3. In de onderhavige beroepszaak was de waarde van een onroerende zaak als voorwerp van belastingheffing in geschil. Op grond daarvan kan de bijstand door H. Goessens-Teunissen voornoemd worden beschouwd als beroepsmatige rechtsbijstand waarop de zo-even weergegeven toelichting het oog had. Blijkens het proces-verbaal van de zitting van de Rechtbank van 5 november 2009 (bladzijde 2) heeft de Inspecteur – gelijk belangheb-bende in het verweerschrift in hoger beroep aanvoert – zulks ook erkend. Hieraan doet niet af, dat dezelfde taxateur in opdracht van belanghebbende een taxatierapport van 10 juni 2008 en een ‘Aanvulling taxatie’ van 20 juni 2008 – derhalve in de bezwaarfase – heeft uitgebracht; beide stukken zijn als bijlagen 7 en 8 van het verweerschrift in eerste aanleg overgelegd.
4. Het hoger beroep is slechts gegrond voor zover de Rechtbank bij de toepassing van de bijlage van het Besluit proceskosten bestuursrecht punten heeft toegekend aan het indie-nen van het beroepschrift en aan de eerste en tweede schriftelijke behandeling. Noch uit het beroepschrift, noch uit de brieven van 18 april 2009 en van 4 december 2009 noch anders-zins blijkt dat belanghebbende bij het opstellen daarvan beroepsmatige rechtsbijstand heeft gehad. Met toepassing van het puntenstelsel zijn de kosten voor beroepsmatig verleende rechtsbijstand in de nadere zitting derhalve te berekenen op (0,5×€ 322×1=) € 161. Opmer-king hierbij verdient nog dat belanghebbende in de bezwaarfase wel beroepsmatig verleen-de rechtsbijstand heeft gekregen, maar dat uit de gedingstukken niet blijkt dat – zoals artikel 7:15 van de Algemene wet bestuursrecht vereist – voordat de Inspecteur op het bezwaar heeft beslist, om een vergoeding van de in de bezwaarfase gemaakte proceskosten is verzocht.
5. De proceskosten waarin de Rechtbank de Inspecteur heeft veroordeeld, moeten dus worden verminderd van € 1 127 tot € 161 aan kosten van beroepsmatig verleende rechts¬bijstand.
slotsom:
Het hoger beroep is in zoverre gegrond.
kosten:
In hoger beroep is niet gebleken van door een derde beroepsmatig verleende rechtsbijstand en ook overigens niet van kosten die volgens artikel 1 van het Besluit proceskosten be-stuursrecht kunnen worden begrepen in een kostenveroordeling op de voet van artikel 8:75 van de Algemene wet bestuursrecht.
beslissing:
Het Gerechtshof:
– vernietigt de uitspraak van de Rechtbank, doch uitsluitend wat de beslissing omtrent de proceskosten betreft en,
– veroordeelt de Inspecteur in de proceskosten van belanghebbende voor een bedrag van € 161;
– bevestigt de uitspraak van de Rechtbank voor het overige.

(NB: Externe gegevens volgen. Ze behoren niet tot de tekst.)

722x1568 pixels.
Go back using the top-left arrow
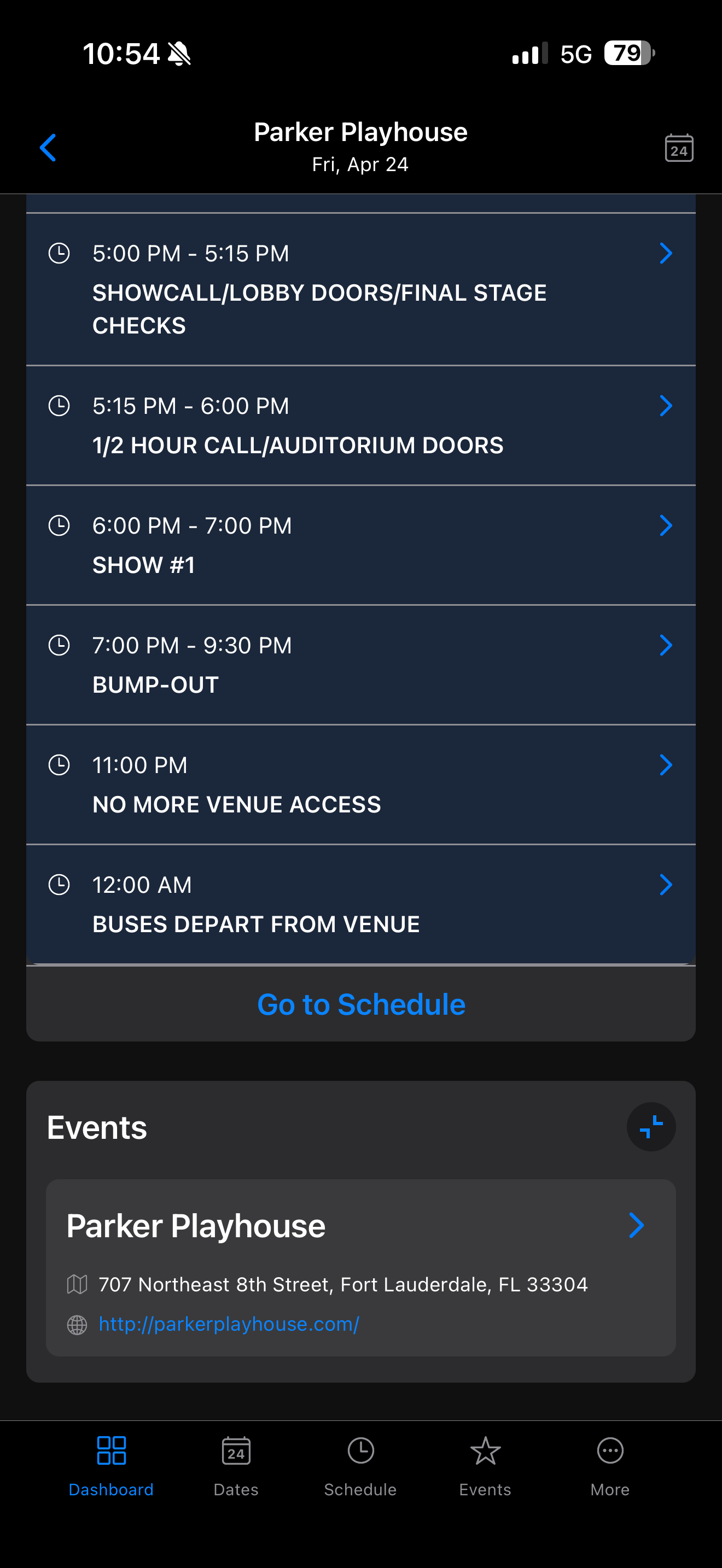pos(48,148)
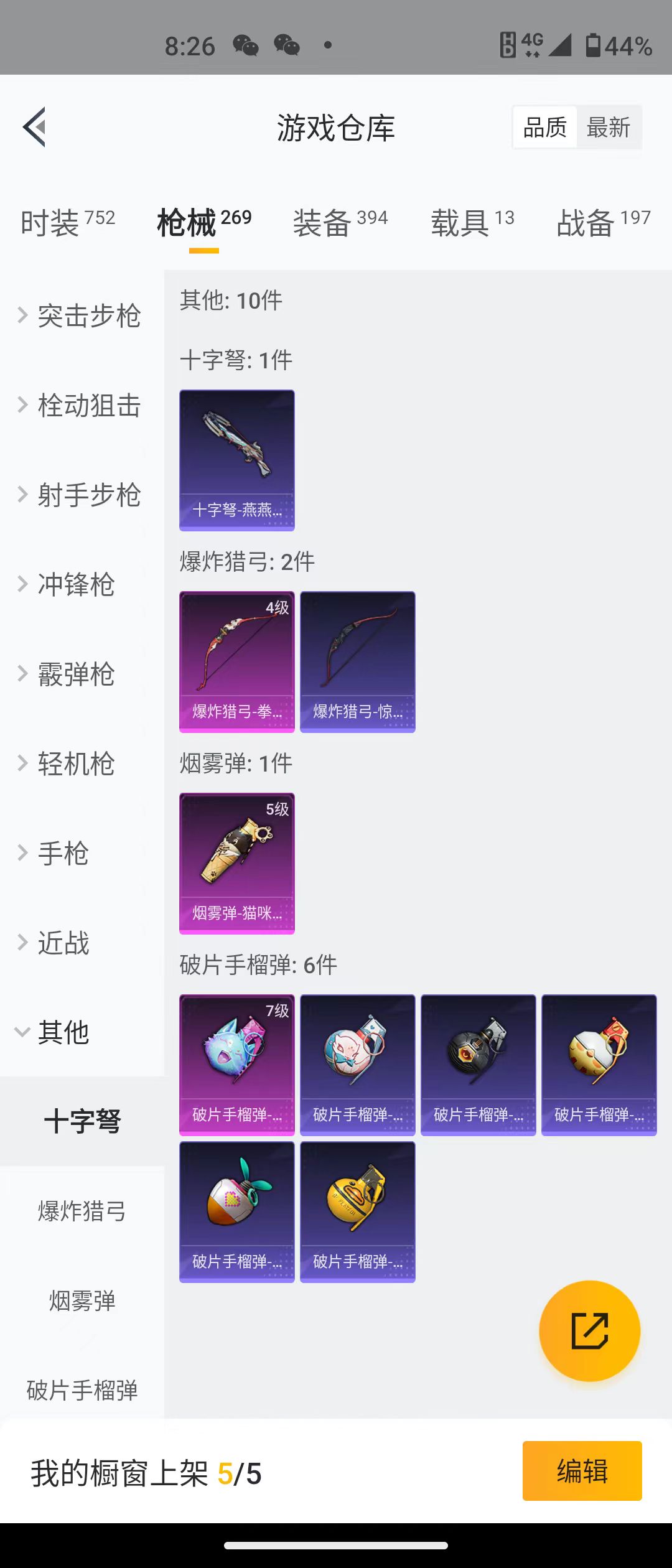Open the 4级 爆炸猎弓-拳 item
672x1568 pixels.
point(237,662)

Aldus gedaan op 11 januari 2011 door mr. R. den Ouden, voorzitter, mr. A.J. Kromhout en mr. M.G.J.M. van Kempen in tegenwoordigheid van de griffier. De beslissing is op dezelf-de datum in het openbaar uitgesproken.
Waarvan opgemaakt dit proces-verbaal.
De griffier, De voorzitter,
(W.J.N.M. Snoijink) (R. den Ouden)
Afschriften zijn aangetekend per post verzonden op 13 januari 2011.
Tegen deze uitspraak kunnen beide partijen binnen zes weken na de verzenddatum beroep in cassatie instellen bij:
de Hoge Raad der Nederlanden (belastingkamer),
Postbus 20303,
2500 EH Den Haag
(bezoekadres: Kazernestraat 52).
Daarbij moet het volgende in acht worden genomen:
– bij het beroepschrift wordt een afschrift van deze uitspraak overgelegd;
– het beroepschrift moet ondertekend zijn en ten minste het volgende vermelden:
a. de naam en het adres van de indiener;
b de dagtekening;
c. een omschrijving van de uitspraak waartegen het beroep in cassatie is gericht;
d. de gronden van het beroep in cassatie.
Tenzij de Hoge Raad anders bepaalt, zal het gerechtshof deze mondelinge uitspraak vervangen door een schriftelijke. In dat geval krijgt u de gelegenheid de gronden van het beroep in cassatie alsnog aan te voeren of aan te vullen.
Voor het instellen van beroep in cassatie is griffierecht verschuldigd. Na het instellen van beroep in cassatie ontvangt de indiener een nota griffierecht van de griffier van de Hoge Raad.
In het cassatieberoepschrift kan de Hoge Raad verzocht worden om de wederpartij te veroordelen in de proceskosten.